_Work instructions:_ Copy every line of the entries that includes the word "bold".

_Input for this task:_
╔══
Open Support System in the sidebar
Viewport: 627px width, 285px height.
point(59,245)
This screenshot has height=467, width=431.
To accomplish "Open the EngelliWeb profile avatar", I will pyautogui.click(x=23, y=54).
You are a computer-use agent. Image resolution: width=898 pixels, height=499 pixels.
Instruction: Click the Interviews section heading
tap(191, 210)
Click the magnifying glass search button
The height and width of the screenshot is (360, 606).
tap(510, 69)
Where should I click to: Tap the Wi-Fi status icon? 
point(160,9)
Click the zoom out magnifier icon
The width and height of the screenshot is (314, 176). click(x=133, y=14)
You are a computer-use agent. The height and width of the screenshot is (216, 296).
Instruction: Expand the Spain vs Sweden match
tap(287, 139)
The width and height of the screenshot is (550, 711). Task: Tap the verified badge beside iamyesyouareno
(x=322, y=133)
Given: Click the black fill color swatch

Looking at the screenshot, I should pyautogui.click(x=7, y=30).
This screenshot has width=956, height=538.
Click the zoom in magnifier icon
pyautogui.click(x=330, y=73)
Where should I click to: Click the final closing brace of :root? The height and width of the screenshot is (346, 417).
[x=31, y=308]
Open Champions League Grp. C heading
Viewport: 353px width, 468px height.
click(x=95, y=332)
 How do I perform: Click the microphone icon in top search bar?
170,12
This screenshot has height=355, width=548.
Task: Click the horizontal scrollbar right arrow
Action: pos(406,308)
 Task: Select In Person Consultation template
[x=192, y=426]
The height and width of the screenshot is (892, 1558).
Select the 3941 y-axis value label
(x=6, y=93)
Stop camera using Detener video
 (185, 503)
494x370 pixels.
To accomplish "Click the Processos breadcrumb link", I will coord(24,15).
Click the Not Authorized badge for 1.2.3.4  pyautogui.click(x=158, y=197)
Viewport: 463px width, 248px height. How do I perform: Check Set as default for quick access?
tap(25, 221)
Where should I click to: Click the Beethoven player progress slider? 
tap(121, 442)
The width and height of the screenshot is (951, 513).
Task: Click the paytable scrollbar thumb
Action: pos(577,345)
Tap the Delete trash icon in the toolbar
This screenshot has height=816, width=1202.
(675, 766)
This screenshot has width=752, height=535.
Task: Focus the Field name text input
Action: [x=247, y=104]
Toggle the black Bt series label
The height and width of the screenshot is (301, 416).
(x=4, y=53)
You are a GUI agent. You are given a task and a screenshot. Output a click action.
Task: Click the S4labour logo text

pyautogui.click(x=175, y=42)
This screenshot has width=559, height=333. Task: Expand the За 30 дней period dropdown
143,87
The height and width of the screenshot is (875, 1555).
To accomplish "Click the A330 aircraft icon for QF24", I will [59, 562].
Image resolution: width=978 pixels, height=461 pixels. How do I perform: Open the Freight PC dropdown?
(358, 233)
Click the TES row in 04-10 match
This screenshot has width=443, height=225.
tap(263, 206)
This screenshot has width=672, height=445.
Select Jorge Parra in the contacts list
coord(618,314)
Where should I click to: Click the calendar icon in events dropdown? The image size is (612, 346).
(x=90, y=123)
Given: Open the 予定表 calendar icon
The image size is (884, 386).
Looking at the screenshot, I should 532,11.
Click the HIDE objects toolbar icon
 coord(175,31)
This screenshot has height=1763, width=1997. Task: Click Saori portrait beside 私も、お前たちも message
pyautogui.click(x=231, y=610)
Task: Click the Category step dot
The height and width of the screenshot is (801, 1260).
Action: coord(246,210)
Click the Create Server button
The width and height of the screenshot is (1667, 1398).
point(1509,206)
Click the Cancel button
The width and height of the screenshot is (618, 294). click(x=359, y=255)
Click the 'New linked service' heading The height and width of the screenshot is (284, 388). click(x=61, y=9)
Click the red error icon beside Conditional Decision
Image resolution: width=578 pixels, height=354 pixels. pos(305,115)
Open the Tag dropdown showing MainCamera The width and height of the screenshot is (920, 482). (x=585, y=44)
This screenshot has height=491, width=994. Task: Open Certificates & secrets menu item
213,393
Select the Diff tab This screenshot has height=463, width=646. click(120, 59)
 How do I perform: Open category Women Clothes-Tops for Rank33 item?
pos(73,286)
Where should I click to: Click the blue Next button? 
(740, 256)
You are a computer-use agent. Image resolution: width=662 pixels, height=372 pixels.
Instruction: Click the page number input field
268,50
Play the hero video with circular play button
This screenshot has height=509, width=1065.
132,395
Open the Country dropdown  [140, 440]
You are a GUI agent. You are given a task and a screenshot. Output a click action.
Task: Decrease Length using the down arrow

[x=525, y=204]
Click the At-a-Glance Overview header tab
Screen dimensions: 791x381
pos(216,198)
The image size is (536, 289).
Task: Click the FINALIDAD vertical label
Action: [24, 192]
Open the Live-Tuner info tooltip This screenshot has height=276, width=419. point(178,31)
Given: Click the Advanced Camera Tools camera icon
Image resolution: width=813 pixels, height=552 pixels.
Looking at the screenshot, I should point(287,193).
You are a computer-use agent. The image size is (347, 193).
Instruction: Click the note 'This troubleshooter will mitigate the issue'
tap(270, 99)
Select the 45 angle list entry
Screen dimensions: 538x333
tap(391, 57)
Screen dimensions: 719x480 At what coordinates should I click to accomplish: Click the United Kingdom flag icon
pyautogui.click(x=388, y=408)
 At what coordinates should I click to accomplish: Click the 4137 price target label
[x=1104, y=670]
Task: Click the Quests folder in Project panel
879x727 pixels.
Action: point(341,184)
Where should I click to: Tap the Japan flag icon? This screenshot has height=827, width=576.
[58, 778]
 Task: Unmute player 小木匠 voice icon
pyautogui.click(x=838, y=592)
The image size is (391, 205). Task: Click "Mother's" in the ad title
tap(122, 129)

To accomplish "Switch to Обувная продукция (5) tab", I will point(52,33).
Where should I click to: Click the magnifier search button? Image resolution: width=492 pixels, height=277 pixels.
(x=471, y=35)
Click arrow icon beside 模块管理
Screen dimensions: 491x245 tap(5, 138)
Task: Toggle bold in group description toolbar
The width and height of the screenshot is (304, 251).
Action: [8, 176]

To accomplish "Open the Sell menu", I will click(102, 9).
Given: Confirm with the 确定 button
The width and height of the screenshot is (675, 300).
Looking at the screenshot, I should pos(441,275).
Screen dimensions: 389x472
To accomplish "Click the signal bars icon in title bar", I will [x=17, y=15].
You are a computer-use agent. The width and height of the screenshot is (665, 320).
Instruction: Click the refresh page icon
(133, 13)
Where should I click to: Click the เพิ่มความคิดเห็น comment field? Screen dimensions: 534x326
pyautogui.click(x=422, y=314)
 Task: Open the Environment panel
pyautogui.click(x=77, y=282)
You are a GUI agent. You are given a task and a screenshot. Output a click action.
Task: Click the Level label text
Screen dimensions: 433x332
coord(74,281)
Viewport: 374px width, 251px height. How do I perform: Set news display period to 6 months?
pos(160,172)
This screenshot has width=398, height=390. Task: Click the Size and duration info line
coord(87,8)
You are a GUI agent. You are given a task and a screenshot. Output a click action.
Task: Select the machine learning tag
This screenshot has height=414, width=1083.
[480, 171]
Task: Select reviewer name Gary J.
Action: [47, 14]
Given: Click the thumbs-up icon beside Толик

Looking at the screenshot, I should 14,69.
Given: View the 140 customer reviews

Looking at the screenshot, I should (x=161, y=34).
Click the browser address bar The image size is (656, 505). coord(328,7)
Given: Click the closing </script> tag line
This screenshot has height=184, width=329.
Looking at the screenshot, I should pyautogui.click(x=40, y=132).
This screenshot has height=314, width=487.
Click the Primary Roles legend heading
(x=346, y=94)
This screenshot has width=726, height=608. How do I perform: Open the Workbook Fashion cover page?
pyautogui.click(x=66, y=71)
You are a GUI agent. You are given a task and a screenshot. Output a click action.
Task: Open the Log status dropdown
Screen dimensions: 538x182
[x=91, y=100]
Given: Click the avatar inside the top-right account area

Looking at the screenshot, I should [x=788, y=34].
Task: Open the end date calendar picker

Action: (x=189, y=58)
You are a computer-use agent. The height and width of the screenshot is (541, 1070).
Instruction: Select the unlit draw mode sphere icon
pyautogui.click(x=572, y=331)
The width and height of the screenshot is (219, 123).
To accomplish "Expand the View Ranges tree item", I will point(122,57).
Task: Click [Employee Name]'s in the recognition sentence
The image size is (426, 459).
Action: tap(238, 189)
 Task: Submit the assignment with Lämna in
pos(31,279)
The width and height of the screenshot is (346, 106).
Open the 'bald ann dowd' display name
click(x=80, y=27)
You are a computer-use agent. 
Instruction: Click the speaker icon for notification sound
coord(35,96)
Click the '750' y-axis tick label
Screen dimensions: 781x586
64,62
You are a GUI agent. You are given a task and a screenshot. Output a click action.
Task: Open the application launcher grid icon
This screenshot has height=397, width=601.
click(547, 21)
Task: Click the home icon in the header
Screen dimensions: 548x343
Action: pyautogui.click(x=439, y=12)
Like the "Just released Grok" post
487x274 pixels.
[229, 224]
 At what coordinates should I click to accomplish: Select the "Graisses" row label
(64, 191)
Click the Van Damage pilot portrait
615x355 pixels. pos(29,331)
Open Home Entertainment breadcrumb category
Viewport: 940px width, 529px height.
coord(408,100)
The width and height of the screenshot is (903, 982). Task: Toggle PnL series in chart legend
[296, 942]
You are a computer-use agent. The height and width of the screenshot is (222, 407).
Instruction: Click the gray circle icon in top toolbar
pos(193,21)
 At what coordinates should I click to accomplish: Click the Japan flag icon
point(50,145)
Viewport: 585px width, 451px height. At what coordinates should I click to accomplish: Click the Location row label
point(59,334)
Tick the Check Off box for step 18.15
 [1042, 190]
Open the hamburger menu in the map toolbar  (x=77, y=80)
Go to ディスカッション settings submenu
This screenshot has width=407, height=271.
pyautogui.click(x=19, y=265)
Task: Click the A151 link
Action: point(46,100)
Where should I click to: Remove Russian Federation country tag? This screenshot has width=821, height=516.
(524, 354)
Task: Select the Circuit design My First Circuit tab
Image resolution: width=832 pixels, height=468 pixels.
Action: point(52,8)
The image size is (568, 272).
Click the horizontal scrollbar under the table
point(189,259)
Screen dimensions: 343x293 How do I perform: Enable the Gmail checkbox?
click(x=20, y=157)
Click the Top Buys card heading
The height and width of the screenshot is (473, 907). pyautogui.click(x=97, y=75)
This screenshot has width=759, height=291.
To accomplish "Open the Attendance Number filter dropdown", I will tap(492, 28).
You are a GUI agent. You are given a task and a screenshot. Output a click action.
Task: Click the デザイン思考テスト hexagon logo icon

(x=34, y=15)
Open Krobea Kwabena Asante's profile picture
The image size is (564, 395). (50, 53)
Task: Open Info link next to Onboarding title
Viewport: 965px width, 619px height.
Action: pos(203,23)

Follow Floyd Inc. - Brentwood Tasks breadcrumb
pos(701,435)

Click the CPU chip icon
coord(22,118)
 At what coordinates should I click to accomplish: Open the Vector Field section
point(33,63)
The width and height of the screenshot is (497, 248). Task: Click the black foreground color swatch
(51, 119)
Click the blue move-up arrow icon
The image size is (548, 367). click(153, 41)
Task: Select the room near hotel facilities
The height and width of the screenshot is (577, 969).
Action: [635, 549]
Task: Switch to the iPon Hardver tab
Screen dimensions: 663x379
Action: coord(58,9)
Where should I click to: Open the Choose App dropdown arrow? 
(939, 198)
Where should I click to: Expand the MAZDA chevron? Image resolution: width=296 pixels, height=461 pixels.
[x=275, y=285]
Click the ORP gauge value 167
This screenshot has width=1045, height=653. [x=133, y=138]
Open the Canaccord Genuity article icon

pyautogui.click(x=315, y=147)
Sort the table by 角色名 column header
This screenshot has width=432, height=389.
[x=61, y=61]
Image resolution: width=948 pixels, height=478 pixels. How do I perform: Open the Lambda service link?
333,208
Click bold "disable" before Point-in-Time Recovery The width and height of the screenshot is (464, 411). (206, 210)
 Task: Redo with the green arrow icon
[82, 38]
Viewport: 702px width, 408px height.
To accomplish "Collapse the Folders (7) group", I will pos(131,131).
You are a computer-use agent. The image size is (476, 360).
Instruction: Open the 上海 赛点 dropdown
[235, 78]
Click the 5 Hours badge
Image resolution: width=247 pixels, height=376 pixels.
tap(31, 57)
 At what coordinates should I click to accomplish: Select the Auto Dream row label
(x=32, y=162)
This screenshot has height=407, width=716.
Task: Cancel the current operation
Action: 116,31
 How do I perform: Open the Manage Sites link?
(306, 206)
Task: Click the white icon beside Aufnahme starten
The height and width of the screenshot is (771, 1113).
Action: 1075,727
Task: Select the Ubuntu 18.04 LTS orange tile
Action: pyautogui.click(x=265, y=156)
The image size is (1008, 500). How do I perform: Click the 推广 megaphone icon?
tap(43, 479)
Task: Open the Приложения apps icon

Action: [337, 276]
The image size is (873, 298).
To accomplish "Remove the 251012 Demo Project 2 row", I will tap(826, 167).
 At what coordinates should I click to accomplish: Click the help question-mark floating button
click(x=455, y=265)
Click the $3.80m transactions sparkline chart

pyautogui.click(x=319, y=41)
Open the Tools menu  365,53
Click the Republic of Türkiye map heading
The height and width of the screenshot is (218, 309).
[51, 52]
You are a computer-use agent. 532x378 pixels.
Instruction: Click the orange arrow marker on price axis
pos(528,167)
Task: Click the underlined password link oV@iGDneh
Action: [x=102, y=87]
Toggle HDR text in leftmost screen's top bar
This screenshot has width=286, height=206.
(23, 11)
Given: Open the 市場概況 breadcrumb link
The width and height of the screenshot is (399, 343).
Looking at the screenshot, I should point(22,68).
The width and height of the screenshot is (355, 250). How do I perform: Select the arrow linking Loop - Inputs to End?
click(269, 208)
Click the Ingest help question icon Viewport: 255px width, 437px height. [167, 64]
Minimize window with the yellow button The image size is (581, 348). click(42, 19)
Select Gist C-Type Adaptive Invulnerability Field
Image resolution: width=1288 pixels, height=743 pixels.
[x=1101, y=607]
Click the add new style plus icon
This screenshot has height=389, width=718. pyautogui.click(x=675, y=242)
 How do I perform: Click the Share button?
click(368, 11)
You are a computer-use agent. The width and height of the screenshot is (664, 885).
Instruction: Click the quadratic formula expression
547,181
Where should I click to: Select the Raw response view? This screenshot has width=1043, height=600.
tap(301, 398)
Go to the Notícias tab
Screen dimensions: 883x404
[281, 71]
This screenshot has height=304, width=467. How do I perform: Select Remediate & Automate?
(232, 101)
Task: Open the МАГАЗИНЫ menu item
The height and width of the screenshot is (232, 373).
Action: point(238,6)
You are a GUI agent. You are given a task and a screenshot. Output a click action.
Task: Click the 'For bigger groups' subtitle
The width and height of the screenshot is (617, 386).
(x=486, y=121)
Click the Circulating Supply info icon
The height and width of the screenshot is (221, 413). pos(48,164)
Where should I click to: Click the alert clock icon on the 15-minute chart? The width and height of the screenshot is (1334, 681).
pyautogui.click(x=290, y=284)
╚══
_Solution to the problem:_
Task: Toggle bold in group description toolbar
Click bold "disable" before Point-in-Time Recovery The width and height of the screenshot is (464, 411). (206, 210)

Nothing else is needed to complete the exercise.